みんなもぼくと同じはずだ、という世界観にしばられてしまって、人間はそれぞれ違うんだということを認めない。

身のまわりでもいないだろうか? 他人の財布のことをやたら気にするような人が。テレビに出ている人を見ては「こいつはいくら稼いでるんだろう?」と面白くなさそうにつぶやいているような人だ。
さすがに小学生ではそこまでの人間はいないだろうが、欲しいものを問われて「お金」と答えるような子は、こうした大人の予備軍だ。「お金」を「自ら稼ぐもの」ではなく、「天から降ってくるようなもの」「運が良ければたくさん手に入れられるもの」と認識している証だからだ。





自分以外の人間が自分よりたくさん稼いでいることを認めたくない。
他人が資金や地位を失うことで快感を感じる。

私としては、こういう子はあまり増えて欲しくない。
そのために、少年サッカーにたずさわる大人の方々には、どうか子供たちの心を「ねたみタイプ」から引き離し、「うらやましタイプ」へと誘導してあげて欲しい。

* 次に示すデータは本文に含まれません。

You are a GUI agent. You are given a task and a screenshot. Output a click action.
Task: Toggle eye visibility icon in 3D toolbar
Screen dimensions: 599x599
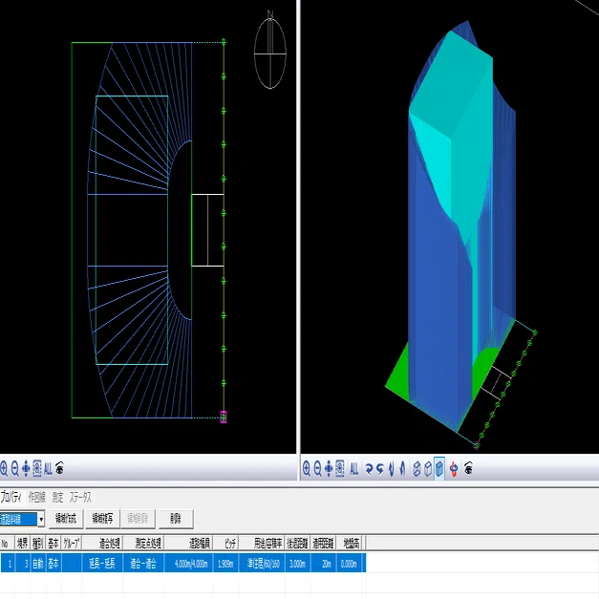point(468,468)
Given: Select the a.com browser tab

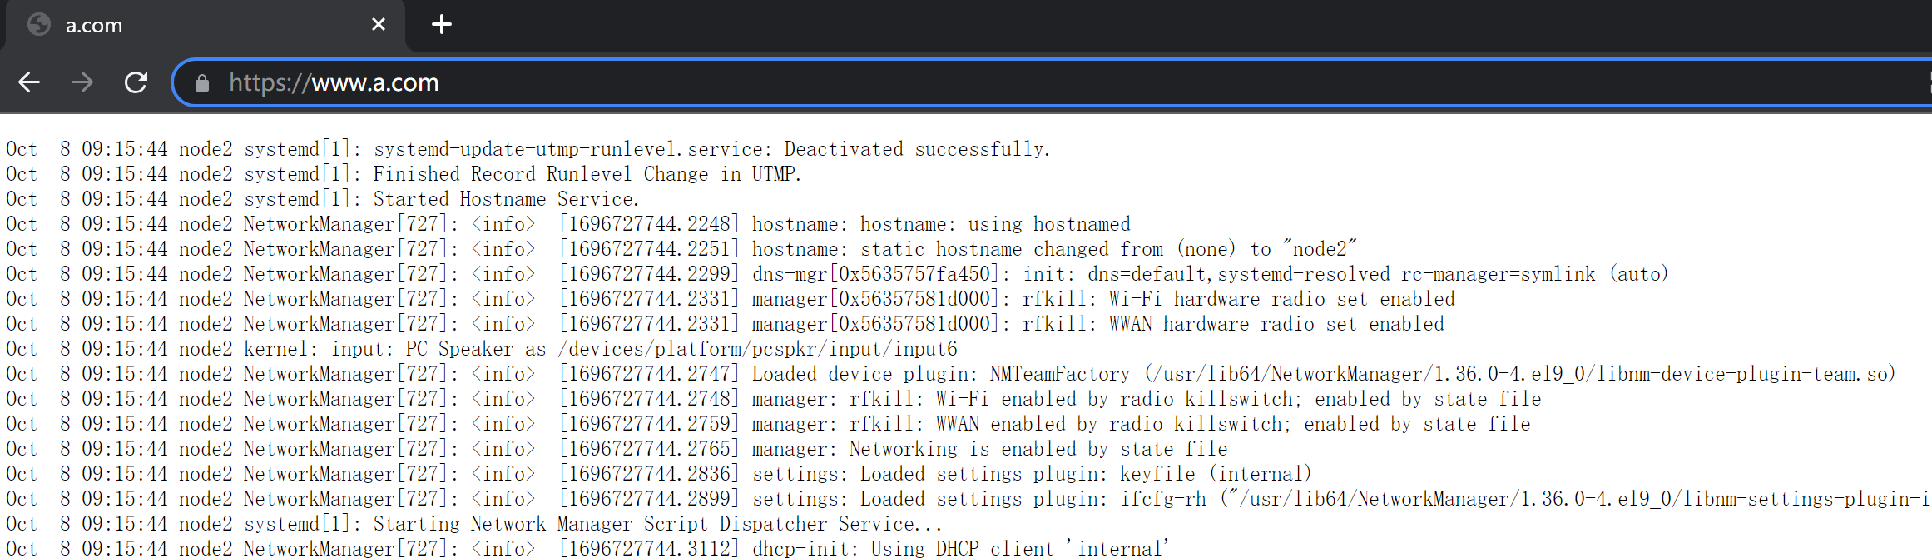Looking at the screenshot, I should [x=208, y=25].
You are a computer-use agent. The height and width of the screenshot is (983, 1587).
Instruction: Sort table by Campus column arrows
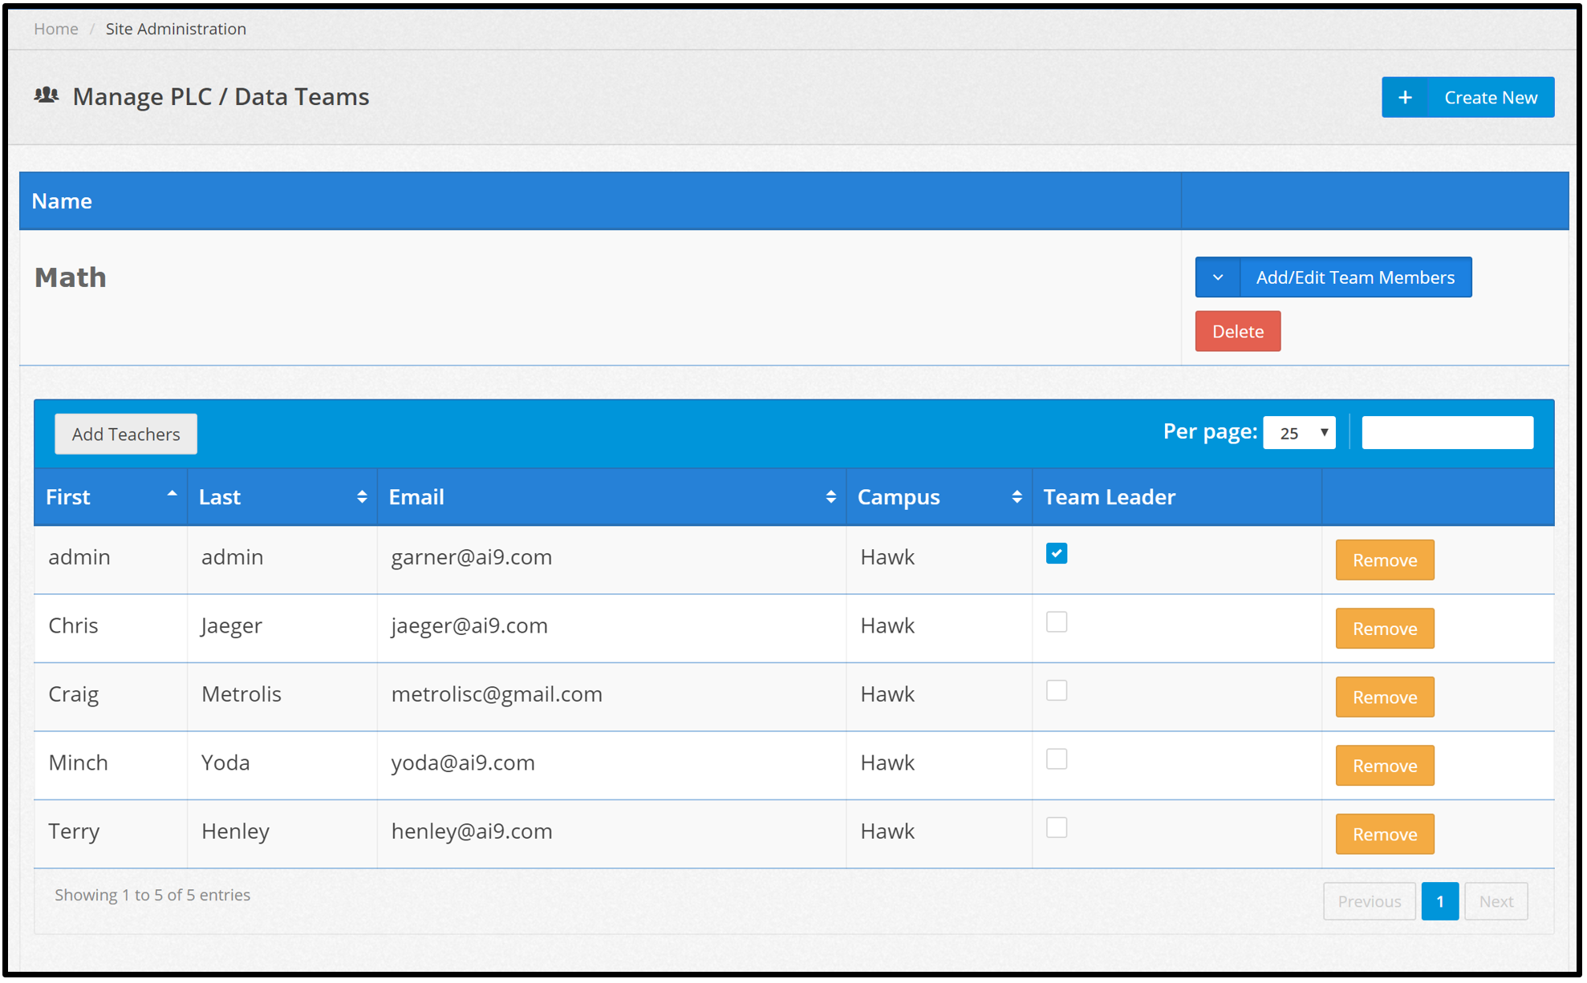coord(1017,497)
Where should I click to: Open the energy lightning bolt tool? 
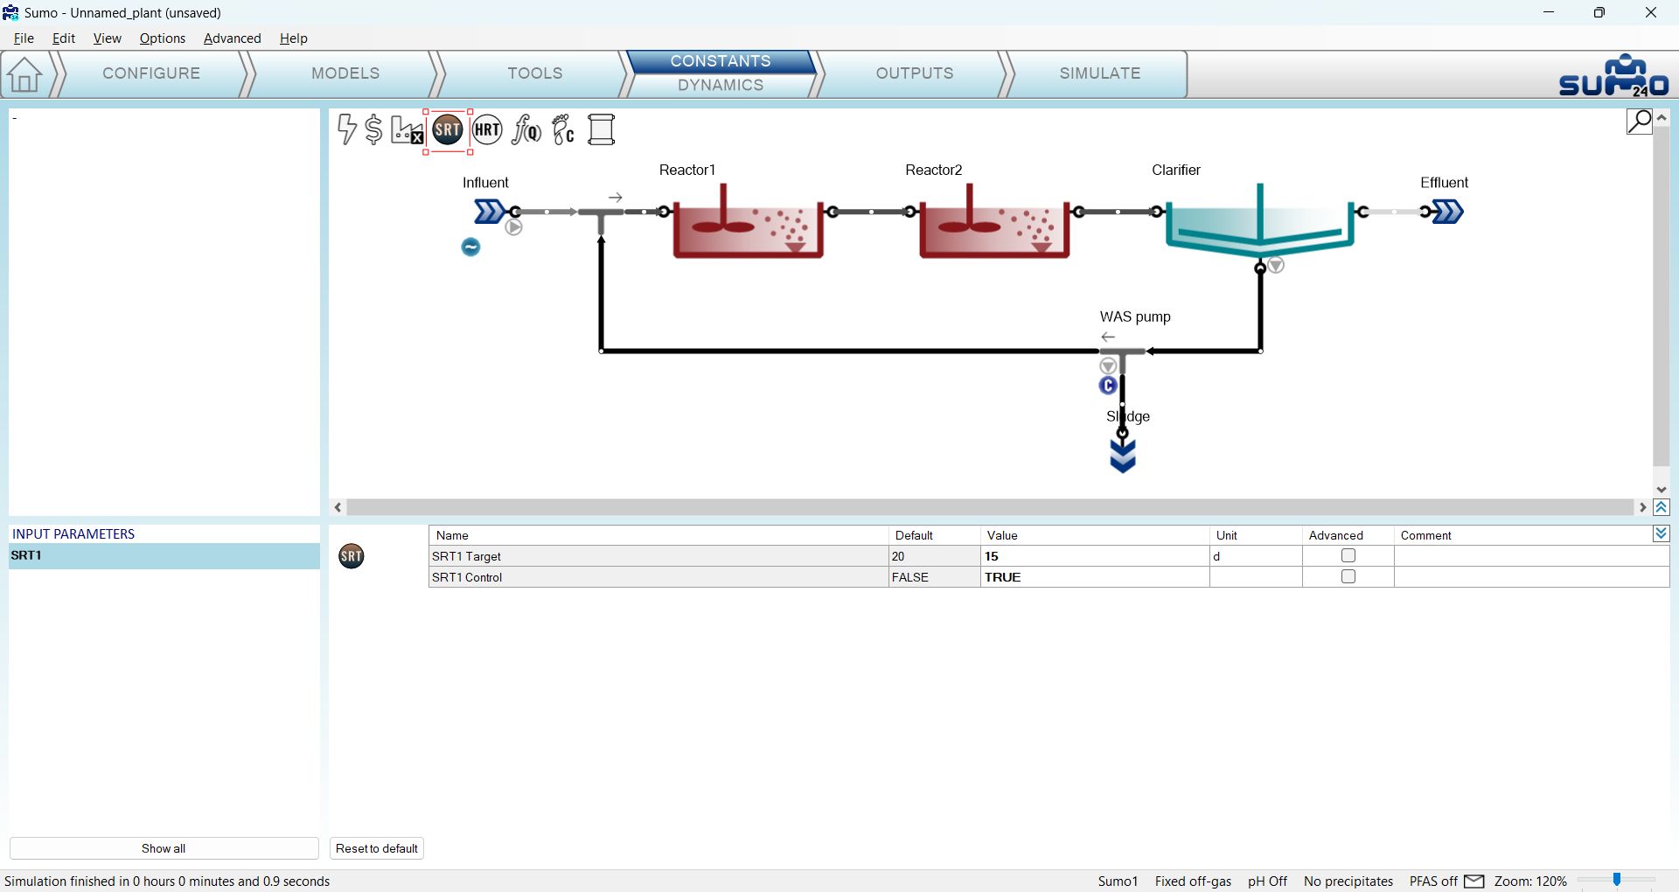coord(347,130)
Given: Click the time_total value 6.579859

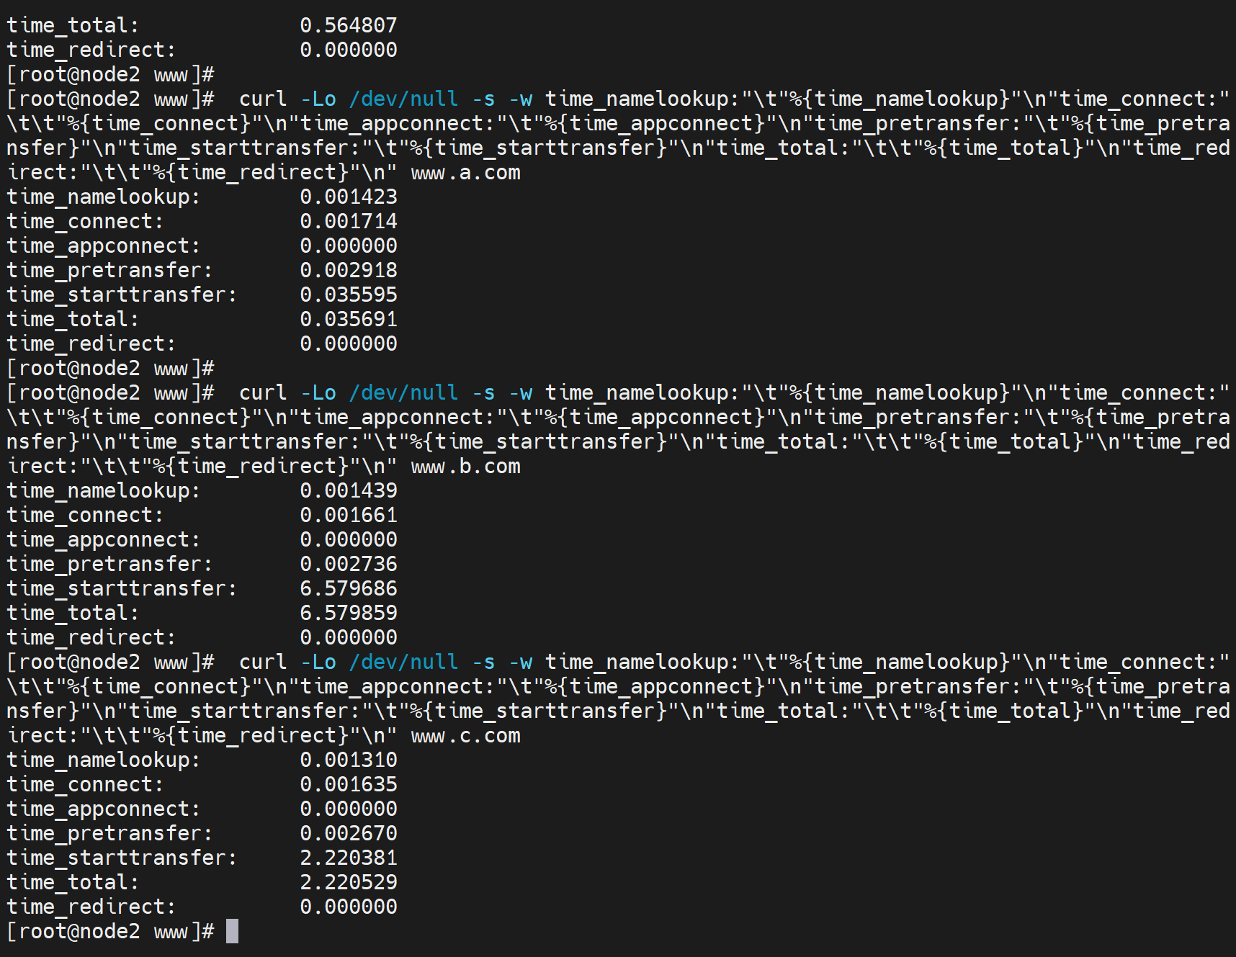Looking at the screenshot, I should pyautogui.click(x=348, y=613).
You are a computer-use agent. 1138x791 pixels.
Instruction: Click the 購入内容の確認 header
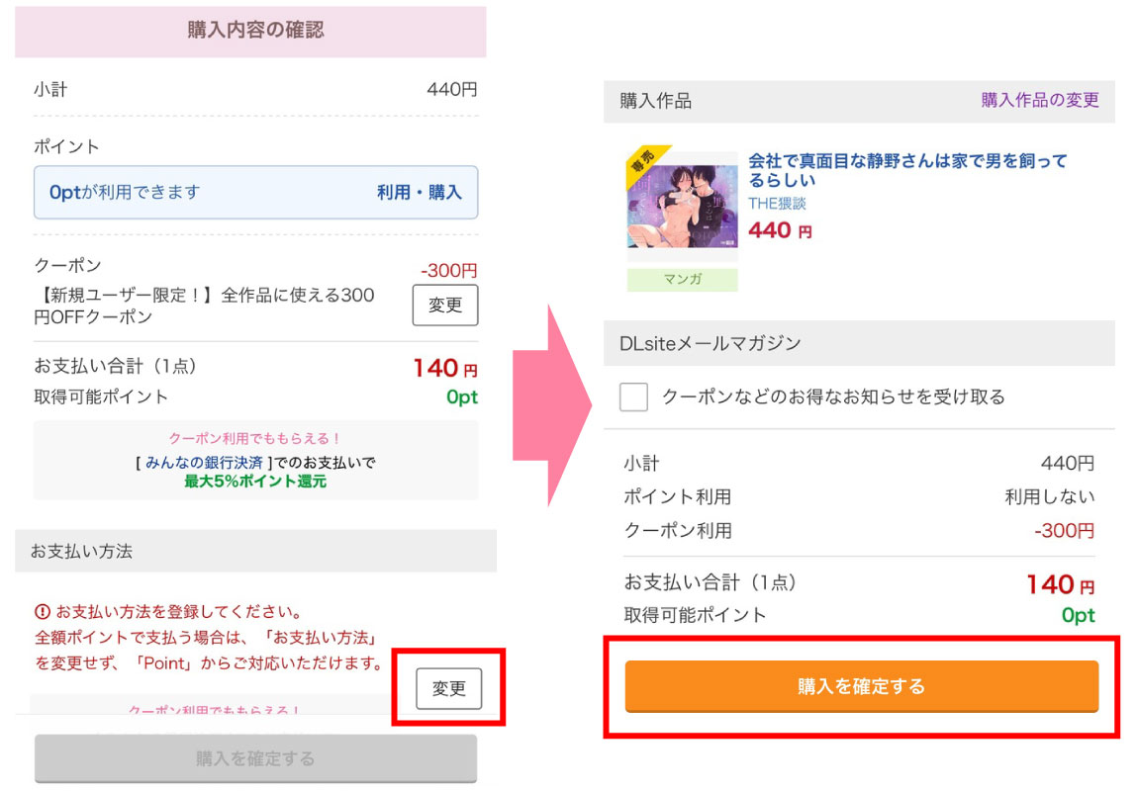coord(255,31)
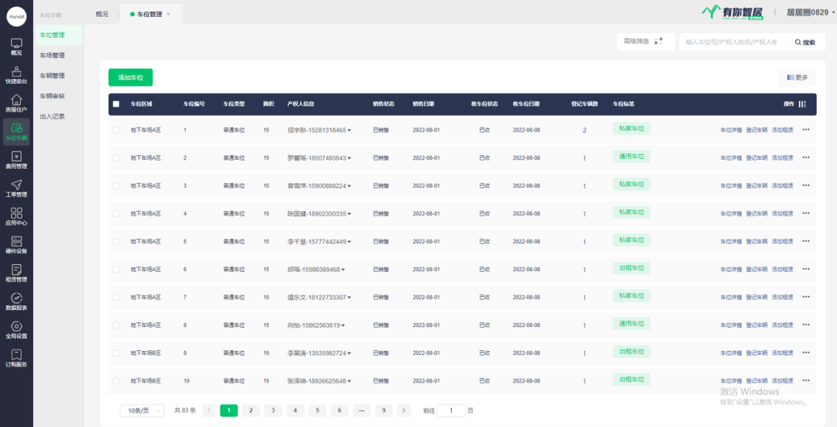Tick the select-all checkbox in table header
This screenshot has height=427, width=837.
pyautogui.click(x=116, y=104)
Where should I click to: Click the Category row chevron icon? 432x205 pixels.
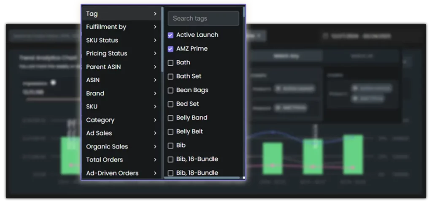pos(155,120)
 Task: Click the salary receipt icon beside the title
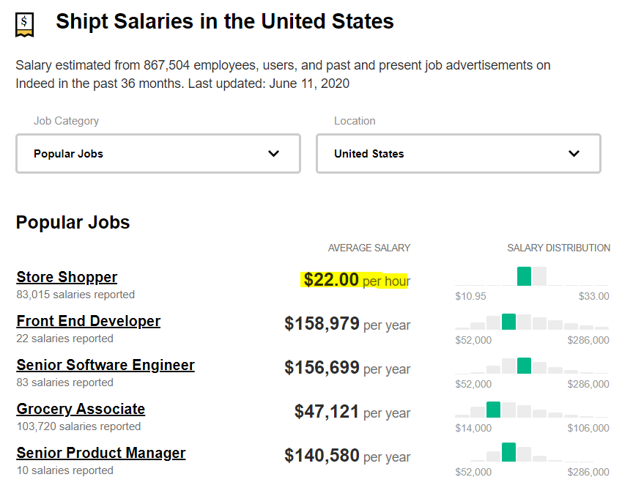[x=25, y=25]
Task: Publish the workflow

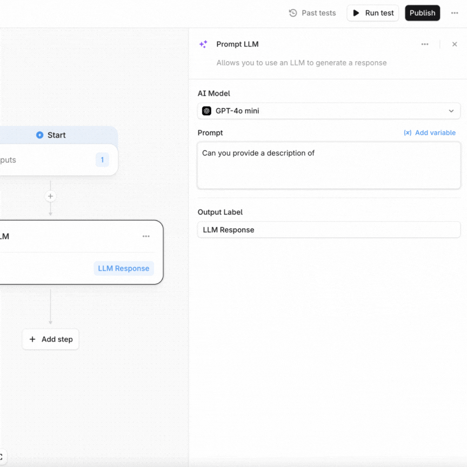Action: coord(422,12)
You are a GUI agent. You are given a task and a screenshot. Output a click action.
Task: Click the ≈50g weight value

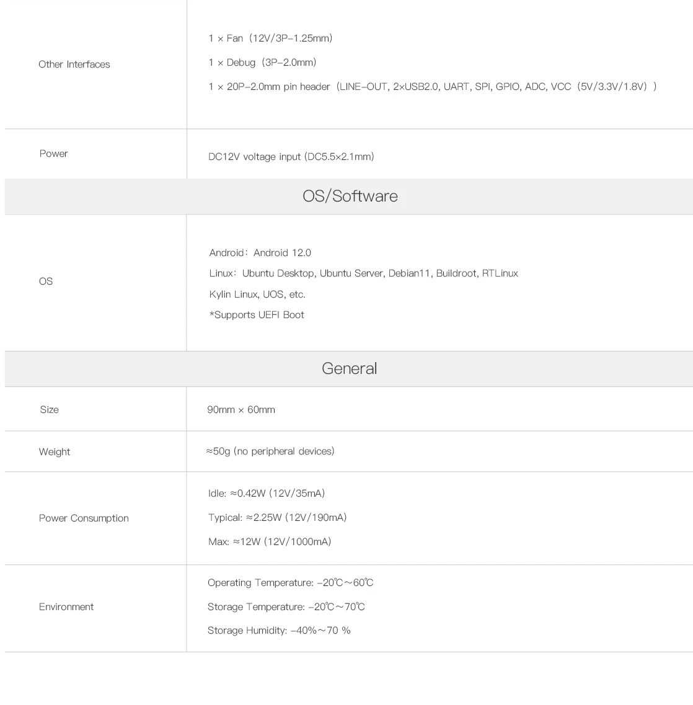pos(270,451)
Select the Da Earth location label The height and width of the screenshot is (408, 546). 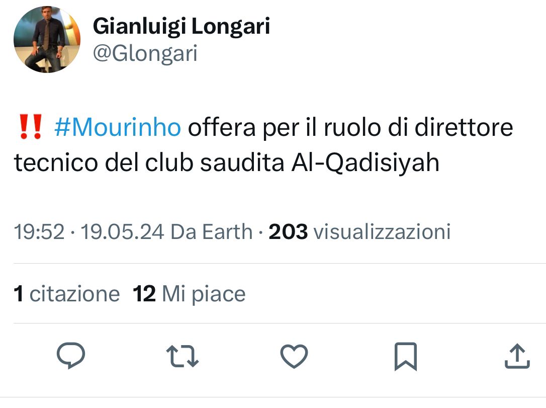pyautogui.click(x=211, y=232)
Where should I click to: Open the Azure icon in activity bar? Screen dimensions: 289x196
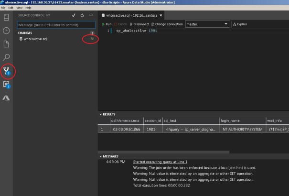point(6,98)
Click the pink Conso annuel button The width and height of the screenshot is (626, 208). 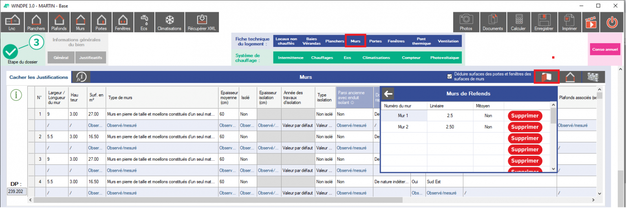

「うらやましタイプ」とは、「○○ちゃんが持ってるアレ買って~」という、まさに本来の子供が持っている心のパターンそのものなのだ。

他人(自分以外の人間)を「うらやましい」ととらえることは、その他人に対してライバル心・競争心を抱くということだ。
あの子に負けたくない、と思う心が向上心を生む。
「別に~」「どーでもいいし~」「どっちでもいい~」「関係ないし~」では、向上心は生まれない。

と、ここまでくれば指導のノウハウは見えてくる。



【長所でグループ分けする】

「子供たちの長所を見出し、それを褒めて伸ばす」は向上心を刺激するという面では不十分だ。いやむしろ逆効果になる可能性の方が高い。ややもすると「世界にひとつだけの花」になってしまうからだ。

「世界にひとつだけの花」でいいとなると、もうそこに競争は生まれないし、改善・向上といったベクトルも働かない。

そうではなく、例えばキックの正確な子たち数人をグループにして、「おまえたちの素晴らしいところは、キックがとても正確なところだ。ちょっとみんなに手本を見せてやってくれ」という機会を設けてやる。
そうすると、そのグループに選ばれた子供らは「ぼくの長所はキックが正確なところなんだ」と自覚しつつ、そのグループ内で「長所の競い合い」を生じさせることができる。
そのときは表にあらわさなくとも、キックの正確な者同士の中で「負けたくない」という気持ちが芽生える。
これが「うらやましタイプ」の心のパターンを刺激するのだ。

こうした「長所グループ」をいくつも作る。子供らはいろんなグループで重なってもいい。
大事なのは「自分の得意なことで他人に負けたくない」という感情を感じさせることなのだから。


日常のトレーニングの中に、こうした工夫を忍ばせることで、子供たちは競うことを恐れなくなる。少なくとも、「がんばるってことは、自分ががんばるってことなんだ」ということを知ることができる。「他人が下手になったから、つまり他人が落ちてきたからといって、自分が上手くなるわけでも、自分が高い位置にのぼれるわけではない」ということを知ることができる。


自己愛が傷つくような結果や状況に、子供たちはこれからいくらでも出会うだろう。
なぜならそれが人生なのだから。
しかしその時に、傷ついた自己愛は自分の力で直せるのだ、修復できるのだ、と経験的に知っているかいないかでは、大きく対応が違ってくる。

「サッカー」というワールドスポーツは、そういう経験を学ばせるのに最高のツールだと、私は確信している。